4th Asia Pacific Alliance - Robsn Speech
Speech Notes - Hon M Robson
The 4th Asia Pacific Alliance (APA/ICPD) Meeting On Population And Development
Hon. Matt Robson
New aid agency
Thank you for inviting me to open your conference today.
I have just returned from a meeting of the Secretariat of the Pacific Community in Noumea. We had a very interesting meeting and explored how to strengthen the ability of Pacific peoples to live fulfilled lives. New Zealand supports the SPC because the Pacific region is a central focus of our development assistance.
I am the Minister in charge of aid and I am also the Minister for Disarmament. You wouldn't think that these two portfolios had a lot in common, but increasingly they do.
Eliminating poverty, protecting the environment, and stopping the illicit trade of small arms are all about creating a safe and secure Asia Pacific region.
As many of you will be aware we are in the process of creating a new aid agency, semi-autonomous from the Ministry of Foreign Affairs and Trade.
When the Alliance Labour government first came to power during the dying days of the 20th Century, I called for the most comprehensive review ever undertaken of New Zealand's Official Development Assistance.
The review (Towards Excellence in Aid Delivery) was finally released in September of this year, and generated a lot of discussion.
Armed with that report, we set about creating the new aid agency.
At the moment we're developing a job description for a new top executive, and we'll be advertising for that position soon.
The new agency will have its own vote, and will report directly to ministers.
Other changes under the new structure will include an even stronger focus on poverty elimination and some reduction in the number of aid partners.
More emphasis is to be placed on basic education and good governance, while human rights will be more closely mainstreamed into programmes. Gender and the environment will continue to be major considerations.
Population and Environment
The links between population and environment are complex. Two weeks ago I was at the launch of the UN Population Fund's State of the World Population 2001 report. It highlights the tremendous challenges our region and the wider world face in providing a healthy and sustainable environment for all our people.

(Item position entries)
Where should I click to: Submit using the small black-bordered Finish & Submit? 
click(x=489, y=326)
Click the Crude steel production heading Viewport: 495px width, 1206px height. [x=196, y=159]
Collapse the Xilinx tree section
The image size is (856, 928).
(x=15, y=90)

CHALLENGE A –
According to the population and development speech, when was the review Towards Excellence in Aid Delivery released?
CHALLENGE B –
Using the population and development speech, explain why the speaker sees the aid and disarmament portfolios as having much in common.
CHALLENGE C –
Write the next few sentences of the population and development speech.

ANSWER A –
It was released in September of the year the speech was given.

ANSWER B –
Eliminating poverty, protecting the environment, and stopping the illicit trade of small arms all aim at creating a safe and secure Asia Pacific region. Because both portfolios serve that shared goal, the speaker says they increasingly have a lot in common.

ANSWER C –
The analysis of future change is cloaked in uncertainties, given our limited understanding of earth systems and their interactions with changing economic and social conditions.
Shifting consumption patterns, and institutional innovation will undoubtedly continue to affect the environment, as will the pace and nature of technical change.
There is reason to believe that these changes will hasten the deterioration of environmental conditions faced by already vulnerable populations in developing countries.
Such deterioration would likely reinforce vicious cycles of humanitarian crises, conflict over resources, and lack of development.
We cannot afford that kind of insecurity in today's fearful world.
Population growth is very much at the centre of these complex environmental challenges. To confront these pressing challenges, a concerted global effort is needed.
The World Summit on Sustainable Development next year in Johannesburg will be an opportunity to develop global initiatives to meet these challenges, and reinvigorate political support for sustainable development.
At the UN Conference on Environment and Development in Rio de Janeiro, the world leaders explicitly for the first time recognised that the way we were living was a threat to the planet.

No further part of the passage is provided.